IMD's weather observation network:
- Surface stations, upper air stations, ocean buoys, weather satellites (INSAT series), radiosondes (weather balloons)
- Doppler Weather Radar (DWR) network: 48 Doppler Weather Radars (DWRs) covering ~92% of India (as of Feb 2026), especially along the ~7,500 km coastline; detect storm intensity, rainfall rate, and wind field up to 400 km range; critical for tracking cyclones in real-time
- INSAT-3DR and INSAT-3DS satellites: Provide cloud imagery, sea surface temperature, and wind data every 15 minutes for weather forecasting
Cyclone forecasting achievements:
- IMD issues 5-tier cyclone alert system (Yellow → Orange → Red watch/warning) with minimum 72-hour advance warning for cyclone track and intensity
- 24-hour landfall point forecast error: Reduced to less than 20 km (among the best globally for tropical cyclone services)

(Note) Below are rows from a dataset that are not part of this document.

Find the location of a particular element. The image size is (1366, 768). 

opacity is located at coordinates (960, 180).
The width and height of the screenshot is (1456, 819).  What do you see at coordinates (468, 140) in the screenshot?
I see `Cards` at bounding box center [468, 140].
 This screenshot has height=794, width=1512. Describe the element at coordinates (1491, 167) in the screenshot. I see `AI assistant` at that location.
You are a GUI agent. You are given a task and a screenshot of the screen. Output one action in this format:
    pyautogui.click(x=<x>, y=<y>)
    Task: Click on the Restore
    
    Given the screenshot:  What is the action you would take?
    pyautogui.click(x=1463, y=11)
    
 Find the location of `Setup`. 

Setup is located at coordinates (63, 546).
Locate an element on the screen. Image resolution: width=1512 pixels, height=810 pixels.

- This accuracy enabled massive evacuations:
- Cyclone Fani (2019): ~1.2 million people evacuated from Odisha in 48 hours; death toll 64 (vs 10,000+ in a 1999 Odisha cyclone of similar strength); credited as one of the most successful disaster evacuations in history
- Cyclone Biparjoy (2023): 100,000+ evacuated from Gujarat coast before landfall
Numerical Weather Prediction (NWP):
- IMD uses supercomputers (PRATYUSH and MIHIR — among the most powerful in India) to run atmospheric models
- Ensemble Prediction System: Runs multiple model simulations to give probabilistic forecasts ("70% chance of heavy rain")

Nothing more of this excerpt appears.